We can use Regex to rename the filenames by replacing the origin names with new pattern. The `re.sub(pattern, repl, string)` provide the function to replace the former `pattern` with the latter `repl` in `string`, the `repl` can be a string (Regex) or a function.

see https://docs.python.org/3/library/re.html#re.sub for reference.

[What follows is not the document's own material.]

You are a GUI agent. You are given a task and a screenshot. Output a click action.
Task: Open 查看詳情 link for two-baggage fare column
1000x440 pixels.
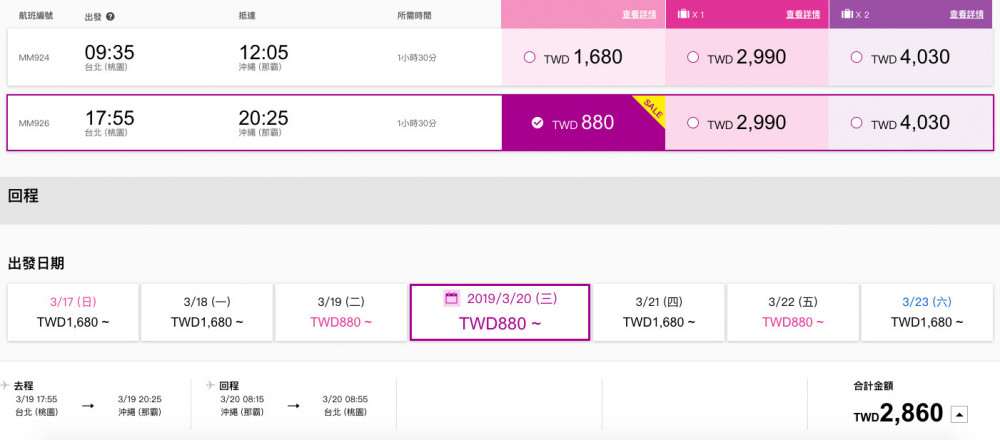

You need to write a function that renames files according to these rules:
1. Extract the date from filenames in format YYYYMMDD
2. Convert it to YYYY-MM-DD format
3. Keep the rest of the filename unchanged

Examples of files to rename:
- photo_20240315_paris.jpg → photo_2024-03-15_paris.jpg
- doc_20231225_final.pdf → doc_2023-12-25_final.pdf
- note_20220930.txt → note_2022-09-30.txt

Write a function that takes a filename and returns the new filename.

Hints:
1. Look for 8 digits in sequence (YYYYMMDD pattern)
2. Use capturing groups to keep parts before and after the date
3. Refer to the groups parts by using `\1`- refer to first part, `\2`- refer to second part and so on.
4. Think about how to insert the dashes in the right positions

In [None]:
import re

def rename_file(filename):
    # TODO: Write your regex pattern and replacement
    pattern = r'YOUR REGEX HERE'
    replacement = r'YOUR REPLACEMENT HERE'

    # Replace the filename
    filename = re.sub(pattern, replacement, filename)
    
    return filename

# Tests
assert rename_file("photo_20240315_paris.jpg") == "photo_2024-03-15_paris.jpg"
assert rename_file("doc_20231225_final.pdf") == "doc_2023-12-25_final.pdf"
assert rename_file("note_20220930.txt") == "note_2022-09-30.txt"
assert rename_file("test_20241231.docx") == "test_2024-12-31.docx"
print("All tests passed!")

In [None]:
import re

def is_valid_email(addr):
    # Pattern: letters/numbers/dots @ word . letters
    pattern = r'[a-zA-Z0-9.]+@\w+\.[a-zA-Z]+'
    return bool(re.match(pattern, addr))

    # Test cases
assert is_valid_email('someone@gmail.com')          # ✓ Valid
assert is_valid_email('bill.gates@microsoft.com')   # ✓ Valid
assert not is_valid_email('bob#example.com')        # ✗ Invalid (# not allowed)
assert not is_valid_email('mr-bob@example.com')     # ✗ Invalid (- not allowed)